Isabella and Emma grow up in the large stately home known as Hartfield, where they lack nothing. Their governess, Anne Taylor (Jodhi May), lives with them and is treated more like a family member than a servant. In the book, she has just got married when the story opens; Isabella is already married to a family friend called John Knightley. In this mini-series, we see Emma predicting that Isabella and John will fall in love. We then see her introducing Anne to another family friend, Mr Weston, certain they are right for each other.

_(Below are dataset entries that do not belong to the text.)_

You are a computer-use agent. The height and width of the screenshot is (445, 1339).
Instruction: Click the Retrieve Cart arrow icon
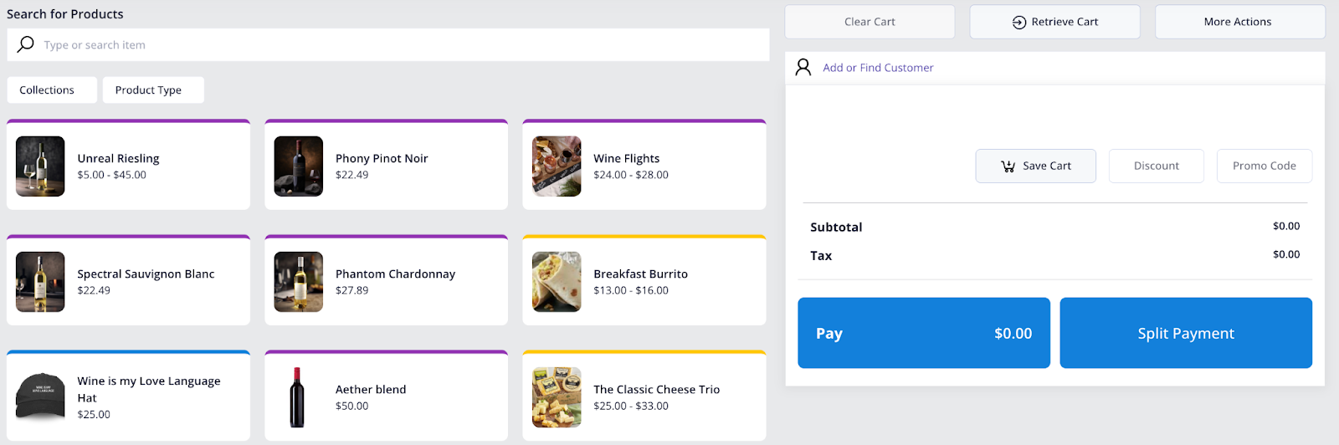[x=1018, y=23]
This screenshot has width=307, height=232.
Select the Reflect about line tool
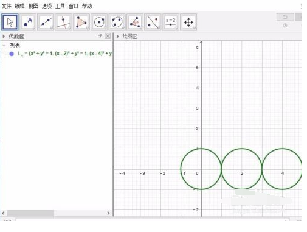click(153, 22)
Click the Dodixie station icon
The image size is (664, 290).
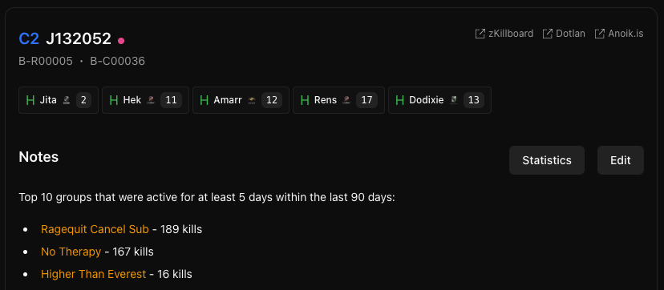click(454, 100)
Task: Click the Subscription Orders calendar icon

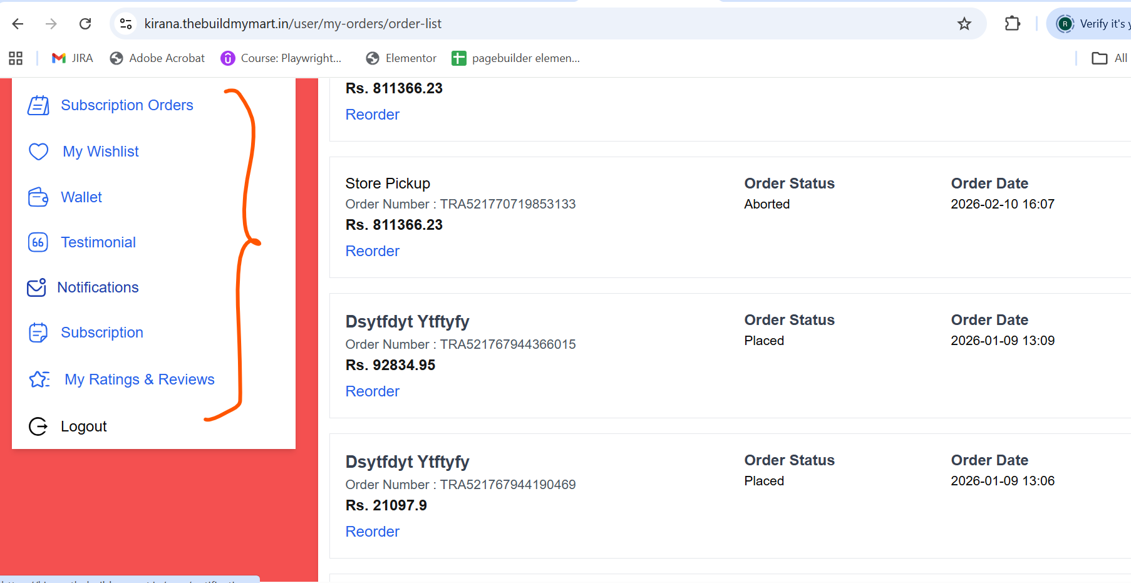Action: [x=38, y=105]

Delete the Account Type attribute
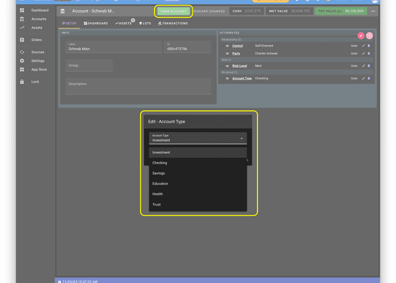pos(369,78)
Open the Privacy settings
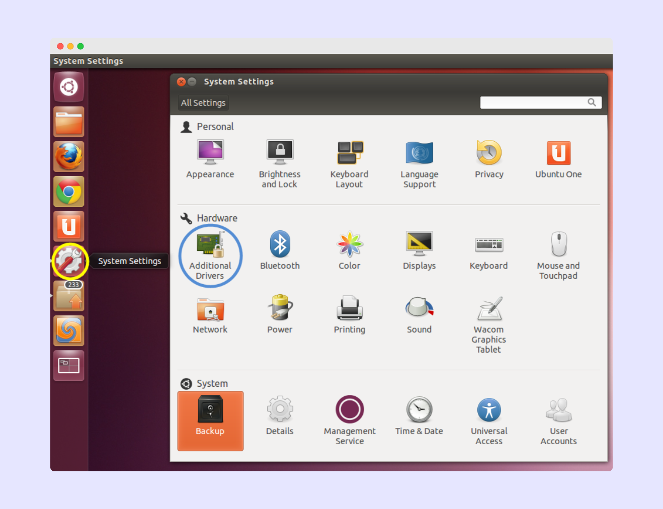The width and height of the screenshot is (663, 509). pos(488,157)
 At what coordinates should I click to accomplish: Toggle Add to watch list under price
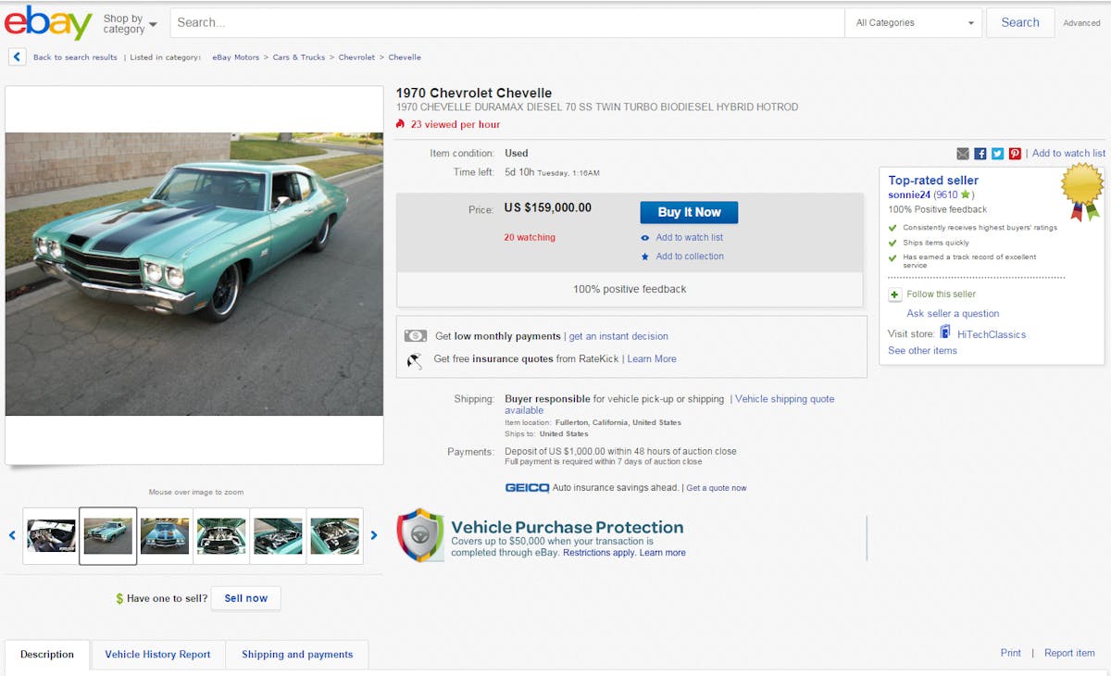click(689, 238)
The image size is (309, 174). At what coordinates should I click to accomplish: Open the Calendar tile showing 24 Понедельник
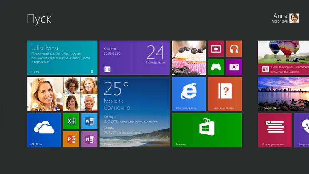[x=134, y=58]
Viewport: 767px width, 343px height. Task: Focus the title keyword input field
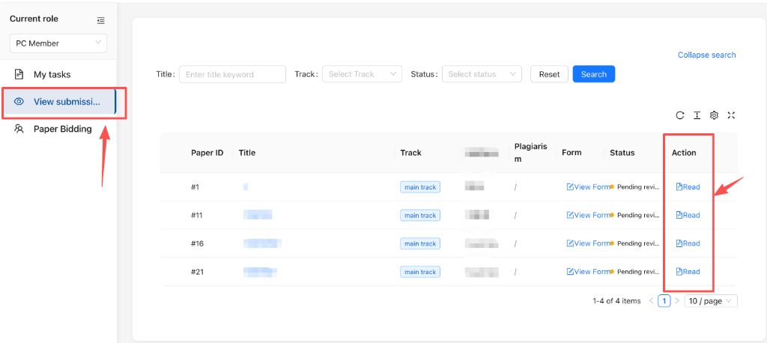click(232, 74)
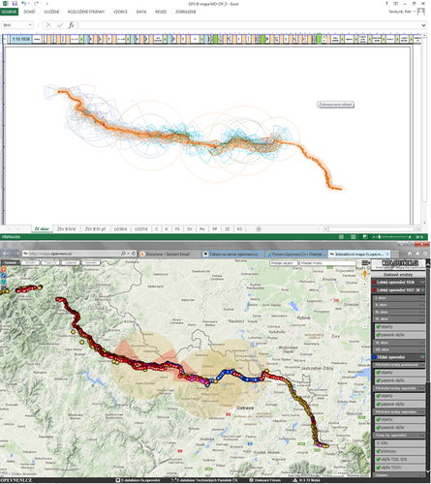Open the browser home page icon

coord(410,254)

Emma is decidedly self-centred and strong-willed, but at twenty-one she’s very good at running the household and is devoted to her hypochondriac father. And although she doesn’t want to get married herself, she becomes convinced that she’s a natural matchmaker. Romola Garai is perfect in the role, in my opinion. She’s lively, and outgoing, but she can be outspoken. That she might sometimes be wrong, however, has not occurred to her.
Emma decides to make friends with a young woman called Harriet who attends a local school for orphans. It’s rumoured that Harriet is the illegitimate offspring of a nobleman, and Emma is modern enough to feel that Harriet should not be punished for her parents’ behaviour. Harriet is in love with a local farmer, but Emma feels that she’s made for higher things… in particular, the new and rather handsome clergyman, Mr Elton.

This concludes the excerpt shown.